Can you be anonymous online? It seems there’s always a way of triangulating little nuggets of info by sifting through the ‘big data’ trails we all leave as we browse, register and buy across the net.
And even some of the little data trails. Here’s a case in point. Researchers at KU Leuven and Princeton University have discovered what they call a thus far undiscovered “cookie mechanism” - a malcookie. It seems that while you were furiously scrubbing as many cookies as you could (and still function online) from your system the evil-doers were simply able to recognise your arrival on their website by pulling together your unique signature from your use of share buttons.
The mechanism is called “canvas fingerprinting” using the code that tells the browser how to render a website.
Say the researchers: “When a user visits a website with canvas fingerprinting software, a first script tells the user’s browser to print an invisible string of text on the browser’s canvas. Another script then instructs the browser to read back data about the pixels in the (invisibly) rendered image.
“This data contains important information about the user’s browser type, graphics card, system fonts and even display properties.
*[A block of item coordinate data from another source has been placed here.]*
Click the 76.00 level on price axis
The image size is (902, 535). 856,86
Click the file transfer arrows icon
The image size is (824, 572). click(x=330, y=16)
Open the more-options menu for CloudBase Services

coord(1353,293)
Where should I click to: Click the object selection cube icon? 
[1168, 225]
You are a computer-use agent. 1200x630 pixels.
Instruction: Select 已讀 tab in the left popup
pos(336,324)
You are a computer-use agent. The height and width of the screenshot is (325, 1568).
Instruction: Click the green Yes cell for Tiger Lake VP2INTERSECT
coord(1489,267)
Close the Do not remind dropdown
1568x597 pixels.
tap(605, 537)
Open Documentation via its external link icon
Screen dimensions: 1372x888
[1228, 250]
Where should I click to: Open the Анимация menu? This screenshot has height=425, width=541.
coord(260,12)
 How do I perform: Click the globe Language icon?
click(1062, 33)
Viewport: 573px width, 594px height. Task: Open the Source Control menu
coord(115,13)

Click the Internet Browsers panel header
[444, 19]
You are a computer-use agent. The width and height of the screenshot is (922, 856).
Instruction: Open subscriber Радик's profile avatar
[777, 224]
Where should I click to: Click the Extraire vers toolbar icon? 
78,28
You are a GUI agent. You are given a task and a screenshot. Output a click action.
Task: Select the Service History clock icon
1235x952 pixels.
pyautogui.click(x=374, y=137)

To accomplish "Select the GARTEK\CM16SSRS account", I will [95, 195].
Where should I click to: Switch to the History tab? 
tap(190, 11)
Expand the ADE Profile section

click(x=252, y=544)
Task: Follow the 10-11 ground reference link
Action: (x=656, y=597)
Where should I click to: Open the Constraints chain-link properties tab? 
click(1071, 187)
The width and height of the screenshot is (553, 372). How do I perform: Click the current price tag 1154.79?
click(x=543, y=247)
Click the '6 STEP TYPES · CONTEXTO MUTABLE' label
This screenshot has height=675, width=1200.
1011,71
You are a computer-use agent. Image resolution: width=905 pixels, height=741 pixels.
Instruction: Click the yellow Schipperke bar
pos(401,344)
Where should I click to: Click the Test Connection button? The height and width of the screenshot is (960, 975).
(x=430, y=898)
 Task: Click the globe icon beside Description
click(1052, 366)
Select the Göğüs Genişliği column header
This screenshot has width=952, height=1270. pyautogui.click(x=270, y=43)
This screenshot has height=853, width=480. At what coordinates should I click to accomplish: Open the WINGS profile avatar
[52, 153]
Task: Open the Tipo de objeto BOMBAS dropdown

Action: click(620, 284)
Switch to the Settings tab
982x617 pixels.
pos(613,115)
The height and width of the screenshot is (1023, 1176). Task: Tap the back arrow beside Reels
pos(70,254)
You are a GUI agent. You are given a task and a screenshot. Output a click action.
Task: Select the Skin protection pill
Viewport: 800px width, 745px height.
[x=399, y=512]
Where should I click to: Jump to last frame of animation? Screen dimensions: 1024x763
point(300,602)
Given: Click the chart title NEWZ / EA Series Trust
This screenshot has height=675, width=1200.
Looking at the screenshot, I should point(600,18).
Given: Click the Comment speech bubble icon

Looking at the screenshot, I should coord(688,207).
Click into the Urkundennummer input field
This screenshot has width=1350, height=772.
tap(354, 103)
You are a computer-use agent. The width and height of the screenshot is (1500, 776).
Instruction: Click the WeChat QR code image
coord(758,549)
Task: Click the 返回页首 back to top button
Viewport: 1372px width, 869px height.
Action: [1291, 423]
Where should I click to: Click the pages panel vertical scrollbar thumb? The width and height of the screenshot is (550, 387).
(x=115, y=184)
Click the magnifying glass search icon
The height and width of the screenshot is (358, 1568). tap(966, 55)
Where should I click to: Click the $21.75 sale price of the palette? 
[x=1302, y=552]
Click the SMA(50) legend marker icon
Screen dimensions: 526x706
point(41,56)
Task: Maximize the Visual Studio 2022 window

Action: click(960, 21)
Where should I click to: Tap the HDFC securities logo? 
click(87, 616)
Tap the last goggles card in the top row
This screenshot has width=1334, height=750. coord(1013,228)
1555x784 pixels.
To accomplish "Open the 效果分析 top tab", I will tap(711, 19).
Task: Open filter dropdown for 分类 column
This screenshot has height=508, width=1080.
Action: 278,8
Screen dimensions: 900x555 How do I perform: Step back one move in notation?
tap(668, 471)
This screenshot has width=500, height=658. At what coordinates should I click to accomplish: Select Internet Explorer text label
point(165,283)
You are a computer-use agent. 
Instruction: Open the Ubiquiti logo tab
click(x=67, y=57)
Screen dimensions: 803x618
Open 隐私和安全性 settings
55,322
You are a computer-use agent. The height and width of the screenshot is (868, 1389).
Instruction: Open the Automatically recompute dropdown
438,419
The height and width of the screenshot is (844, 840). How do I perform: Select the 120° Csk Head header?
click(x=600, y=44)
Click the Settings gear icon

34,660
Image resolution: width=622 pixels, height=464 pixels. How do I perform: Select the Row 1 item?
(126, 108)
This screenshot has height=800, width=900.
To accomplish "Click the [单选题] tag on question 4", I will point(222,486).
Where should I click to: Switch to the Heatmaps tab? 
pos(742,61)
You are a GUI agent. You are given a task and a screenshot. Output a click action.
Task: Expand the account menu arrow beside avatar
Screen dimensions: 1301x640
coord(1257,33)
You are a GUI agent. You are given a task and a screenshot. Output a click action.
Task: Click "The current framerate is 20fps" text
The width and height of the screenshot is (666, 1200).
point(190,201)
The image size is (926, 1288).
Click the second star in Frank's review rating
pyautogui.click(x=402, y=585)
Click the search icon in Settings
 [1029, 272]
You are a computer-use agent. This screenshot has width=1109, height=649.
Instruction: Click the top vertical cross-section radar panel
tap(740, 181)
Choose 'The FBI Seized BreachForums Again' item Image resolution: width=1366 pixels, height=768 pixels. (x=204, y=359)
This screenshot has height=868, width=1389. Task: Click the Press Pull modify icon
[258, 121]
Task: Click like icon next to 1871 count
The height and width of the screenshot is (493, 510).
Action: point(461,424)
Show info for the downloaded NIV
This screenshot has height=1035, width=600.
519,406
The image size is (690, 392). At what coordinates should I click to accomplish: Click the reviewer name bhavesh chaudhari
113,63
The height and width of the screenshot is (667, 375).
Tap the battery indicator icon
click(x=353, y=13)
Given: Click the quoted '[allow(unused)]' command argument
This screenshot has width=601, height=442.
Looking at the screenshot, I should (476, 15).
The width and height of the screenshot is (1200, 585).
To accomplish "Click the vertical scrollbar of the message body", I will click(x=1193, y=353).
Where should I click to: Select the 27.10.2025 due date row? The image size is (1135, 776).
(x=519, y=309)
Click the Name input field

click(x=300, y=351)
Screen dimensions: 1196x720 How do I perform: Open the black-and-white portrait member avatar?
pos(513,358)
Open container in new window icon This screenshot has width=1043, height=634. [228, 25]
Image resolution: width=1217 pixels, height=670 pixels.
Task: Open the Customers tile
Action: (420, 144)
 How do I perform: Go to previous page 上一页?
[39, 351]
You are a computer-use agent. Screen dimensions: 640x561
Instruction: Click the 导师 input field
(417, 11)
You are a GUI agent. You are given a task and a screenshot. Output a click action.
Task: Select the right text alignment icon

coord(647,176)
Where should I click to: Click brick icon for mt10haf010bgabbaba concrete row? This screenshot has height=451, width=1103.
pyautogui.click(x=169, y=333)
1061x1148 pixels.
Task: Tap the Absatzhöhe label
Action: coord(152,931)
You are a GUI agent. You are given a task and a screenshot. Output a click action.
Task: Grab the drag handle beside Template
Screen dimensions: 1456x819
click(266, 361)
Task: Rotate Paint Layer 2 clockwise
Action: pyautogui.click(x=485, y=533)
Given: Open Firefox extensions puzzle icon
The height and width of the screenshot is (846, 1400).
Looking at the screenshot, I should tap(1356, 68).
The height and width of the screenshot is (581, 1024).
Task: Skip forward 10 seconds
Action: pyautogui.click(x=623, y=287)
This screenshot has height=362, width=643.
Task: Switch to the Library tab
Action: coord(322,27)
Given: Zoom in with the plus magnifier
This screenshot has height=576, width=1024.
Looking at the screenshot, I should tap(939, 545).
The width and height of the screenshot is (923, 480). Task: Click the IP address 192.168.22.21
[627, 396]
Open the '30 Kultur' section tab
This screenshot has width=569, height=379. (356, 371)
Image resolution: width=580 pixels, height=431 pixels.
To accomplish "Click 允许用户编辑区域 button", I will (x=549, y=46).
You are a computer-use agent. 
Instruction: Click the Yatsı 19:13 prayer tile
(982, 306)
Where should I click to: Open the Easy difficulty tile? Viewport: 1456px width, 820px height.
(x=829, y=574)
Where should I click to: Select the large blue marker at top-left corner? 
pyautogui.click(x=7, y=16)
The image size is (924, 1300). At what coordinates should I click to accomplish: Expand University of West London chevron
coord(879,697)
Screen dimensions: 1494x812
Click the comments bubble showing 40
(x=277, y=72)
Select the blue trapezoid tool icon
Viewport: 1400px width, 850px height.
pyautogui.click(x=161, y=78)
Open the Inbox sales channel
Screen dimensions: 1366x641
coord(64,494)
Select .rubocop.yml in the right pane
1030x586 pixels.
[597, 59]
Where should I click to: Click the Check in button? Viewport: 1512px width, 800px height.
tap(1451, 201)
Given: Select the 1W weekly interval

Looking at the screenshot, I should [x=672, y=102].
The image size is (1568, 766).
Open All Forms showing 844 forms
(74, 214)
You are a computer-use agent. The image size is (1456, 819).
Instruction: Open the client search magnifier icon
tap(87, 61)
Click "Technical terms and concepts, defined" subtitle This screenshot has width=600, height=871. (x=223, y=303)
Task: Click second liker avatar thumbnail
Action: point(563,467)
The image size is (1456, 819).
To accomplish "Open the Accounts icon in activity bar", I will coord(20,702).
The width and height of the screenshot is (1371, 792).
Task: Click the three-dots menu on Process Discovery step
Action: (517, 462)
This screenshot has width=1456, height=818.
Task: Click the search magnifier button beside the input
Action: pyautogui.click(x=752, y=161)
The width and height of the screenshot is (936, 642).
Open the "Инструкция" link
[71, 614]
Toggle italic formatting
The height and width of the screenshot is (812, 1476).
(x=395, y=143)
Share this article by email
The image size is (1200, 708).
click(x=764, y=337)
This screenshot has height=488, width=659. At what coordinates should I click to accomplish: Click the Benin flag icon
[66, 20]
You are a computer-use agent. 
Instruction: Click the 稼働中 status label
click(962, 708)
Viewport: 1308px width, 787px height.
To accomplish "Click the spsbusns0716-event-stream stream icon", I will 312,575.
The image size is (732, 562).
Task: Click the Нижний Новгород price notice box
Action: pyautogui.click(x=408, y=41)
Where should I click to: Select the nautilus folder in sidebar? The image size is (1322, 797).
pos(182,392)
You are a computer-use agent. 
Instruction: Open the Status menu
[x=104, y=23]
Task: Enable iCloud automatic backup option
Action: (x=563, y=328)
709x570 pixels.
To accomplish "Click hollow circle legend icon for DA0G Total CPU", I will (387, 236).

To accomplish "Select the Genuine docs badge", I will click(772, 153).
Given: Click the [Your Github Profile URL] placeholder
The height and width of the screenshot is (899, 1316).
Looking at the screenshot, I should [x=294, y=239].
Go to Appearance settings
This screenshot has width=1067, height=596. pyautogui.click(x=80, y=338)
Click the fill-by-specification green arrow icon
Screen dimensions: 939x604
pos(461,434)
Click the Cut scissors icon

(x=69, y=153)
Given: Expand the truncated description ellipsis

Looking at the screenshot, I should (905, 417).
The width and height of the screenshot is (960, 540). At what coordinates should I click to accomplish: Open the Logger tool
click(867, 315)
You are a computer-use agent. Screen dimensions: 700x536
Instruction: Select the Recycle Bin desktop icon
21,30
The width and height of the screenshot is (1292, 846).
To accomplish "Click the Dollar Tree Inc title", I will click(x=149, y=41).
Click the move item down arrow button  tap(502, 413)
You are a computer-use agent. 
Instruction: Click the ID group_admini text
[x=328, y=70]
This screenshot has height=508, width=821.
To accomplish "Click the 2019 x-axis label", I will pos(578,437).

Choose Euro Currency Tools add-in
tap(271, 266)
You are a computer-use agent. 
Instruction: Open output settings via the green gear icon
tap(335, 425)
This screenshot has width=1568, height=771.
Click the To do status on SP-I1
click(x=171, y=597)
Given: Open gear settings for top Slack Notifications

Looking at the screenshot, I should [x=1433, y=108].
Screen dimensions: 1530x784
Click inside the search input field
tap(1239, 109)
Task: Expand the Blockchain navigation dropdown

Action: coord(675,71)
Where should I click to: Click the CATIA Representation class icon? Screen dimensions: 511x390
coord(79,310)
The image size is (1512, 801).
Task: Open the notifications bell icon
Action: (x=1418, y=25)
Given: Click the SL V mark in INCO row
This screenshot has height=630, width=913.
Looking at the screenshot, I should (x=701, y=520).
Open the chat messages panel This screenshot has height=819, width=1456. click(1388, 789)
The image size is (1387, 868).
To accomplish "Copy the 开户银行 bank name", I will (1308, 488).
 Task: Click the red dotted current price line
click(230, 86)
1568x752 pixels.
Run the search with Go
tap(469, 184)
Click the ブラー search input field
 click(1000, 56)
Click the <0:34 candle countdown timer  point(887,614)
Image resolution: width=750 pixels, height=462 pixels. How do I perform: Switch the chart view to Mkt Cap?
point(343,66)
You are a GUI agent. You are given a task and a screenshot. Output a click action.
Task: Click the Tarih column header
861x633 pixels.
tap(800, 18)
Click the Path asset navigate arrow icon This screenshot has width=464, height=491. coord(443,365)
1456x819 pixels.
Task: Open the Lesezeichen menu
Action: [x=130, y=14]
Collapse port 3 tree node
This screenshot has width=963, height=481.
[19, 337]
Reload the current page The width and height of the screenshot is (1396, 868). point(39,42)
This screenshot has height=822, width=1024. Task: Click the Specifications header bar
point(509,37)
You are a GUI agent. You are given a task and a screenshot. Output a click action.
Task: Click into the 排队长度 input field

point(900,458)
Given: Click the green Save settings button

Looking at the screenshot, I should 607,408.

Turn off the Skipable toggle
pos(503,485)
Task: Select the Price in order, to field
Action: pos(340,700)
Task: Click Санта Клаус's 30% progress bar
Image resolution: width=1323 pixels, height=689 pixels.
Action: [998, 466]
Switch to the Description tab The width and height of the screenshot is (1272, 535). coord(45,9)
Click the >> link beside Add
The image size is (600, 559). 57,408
Because this grouping of data is highly likely to be unique for each user, it can be reliably associated to individual users, like a fingerprint.”
With the fingerprint defined, the site can recognise the user on subsequent visits - just as if they were carrying a cookie. But while you can get rid of cookies you can’t scrub your canvas fingerprint.
So that’s the theory. Is it being used? Of course it is. The researchers crawled the world’s top 100,000 websites and found that 5,542 (5 per cent) of them were using the technique.
The biggest user was a company called AddThis, the world’s largest content sharing platform. It provides free website plugins such as share buttons (ah-ha!) and it reaches an estimated 97.2 per cent of US Internet users.
So far there is no reliable way of opting out of Canvas Fingerprinting since the opt-out tools offered by the likes of the European Interactive Digital Advertising Alliance don’t identify its use, say the researchers. It’s hoped that a bit of debate, naming and shaming will see better defences banged into place.